Als Madame Gueguen, wie die von Ariane Ascaride resolut und einnehmend gespielte Lehrerin im Film heißt, eben dieser Klasse vorschlägt, an einem renommierten Geschichtswettbewerb teilzunehmen, schlägt ihr Skepsis von allen Seiten entgegen. Die Schüler trauen sich das nicht zu, und der Schuldirektor hält das Vorhaben für vergebliche Liebesmüh. Es ist der unbeirrbare Glaube der Lehrerin an ihre Schüler, der dazu führt, dass sich die Klasse auf das Wagnis einlässt.
„Kinder und Jugendliche im System der Konzentrationslager der Nazis“, lautet das Thema des Wettbewerbs, und ab dann wird es heikel. Zunächst für die Schüler, weil es bei der Auseinandersetzung mit den Verbrechen der Nationalsozialisten nicht ausbleibt, die eigene von unzähligen Ressentiments und Vorurteilen geprägte Gegenwart zu hinterfragen: Wie weit kann man gehen, wenn man ethnische Witze macht? Wo fängt Rassismus an? Wer entscheidet, was ein guter Muslim ist? Wieso erntet der schwarze Malik feindselige Blicke von Camélias maghrebinischem Vater, als er das Mädchen nach Hause begleitet? Das Eintauchen in die Geschichte schärft den Blick für die rassistischen und extremistischen Tendenzen unserer Zeit, die die Banlieue mit all ihren Nationen und Kulturen mehr als anderswo durchziehen. Lehrbuchhaft zeigt der Film, wie das, was vorher unreflektiert hingenommen wurde, nun nicht mehr akzeptabel ist. Solch ein (Selbst-)Bewusstwerdungsprozess ist unbedingt lobenswert, ebenso die schulische Entwicklung der Jugendlichen, die im Lauf des Projekts auch Teamwork, Recherchieren und Präsentieren lernen. Zugleich aber fällt die filmische Umsetzung fragwürdig aus, vor allem weil die Figuren auf Klischees reduziert werden. Weder Madame Gueguen noch Malik als jugendliche Hauptfigur noch seine Klassenkameraden – die explosive Mélanie, der sich radikalisierende muslimische Konvertit Brahim – bauen sich zu Personen mit Tiefe auf. Brav erfüllen sie ihre dramaturgische Funktion und fügen sich als flache Puzzlestücke widerhakenlos in die Erfolgsgeschichte ein. Ein Film wie „Die Klasse“ (fd 39 090; 2008) von Laurent Cantet war in einem vergleichbaren Milieu angesiedelt, bot zwar keine pädagogische Lösung, bestach aber mit authentischen Charakteren.
Angreifbar ist der Film auch in der Darstellung der Rolle des Holocaust: Szenen, in denen die Schüler das Ausmaß der NS-Verbrechen zu erfassen beginnen, werden mit gefühliger Klaviermusik unterlegt und so auf banale Weise emotionalisiert.
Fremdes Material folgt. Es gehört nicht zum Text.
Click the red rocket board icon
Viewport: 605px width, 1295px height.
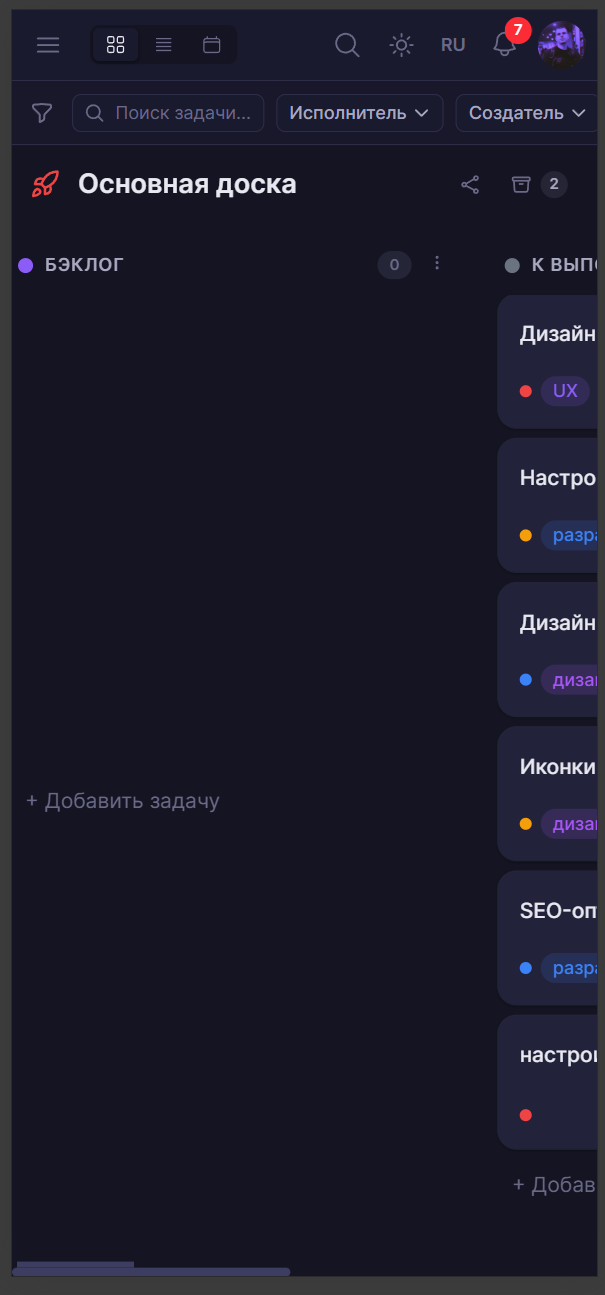[44, 184]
Ein Einsatz filmischer Gestaltungsmittel, der gerade in Bezug auf „Holocaust-Filme“ vielfach kritisch diskutiert wurde und wird. Denn wenn Léon Zyguel, ehemaliger KZ-Häftling, der Klasse von seinen Erlebnissen berichtet und sich in den Gesichtern der Zuhörer Betroffenheit, Mitgefühl und Trauer spiegeln, braucht es keinen musikalischen Gefühlsverstärker. Im Gegenteil, es grenzt an Kitsch, was hier mehr als fehl am Platz ist. So ist durchaus interessant zu sehen, wie die Auseinandersetzung mit Geschichte die Grundlage dafür schafft, die eigenen, gegenwärtigen Spannungsfelder in einem größeren Kontext zu betrachten und Konflikte zu überwinden – zugleich aber sind die gelegentlichen Entgleisungen in Richtung Kitsch und Klischee schwer auszuhalten.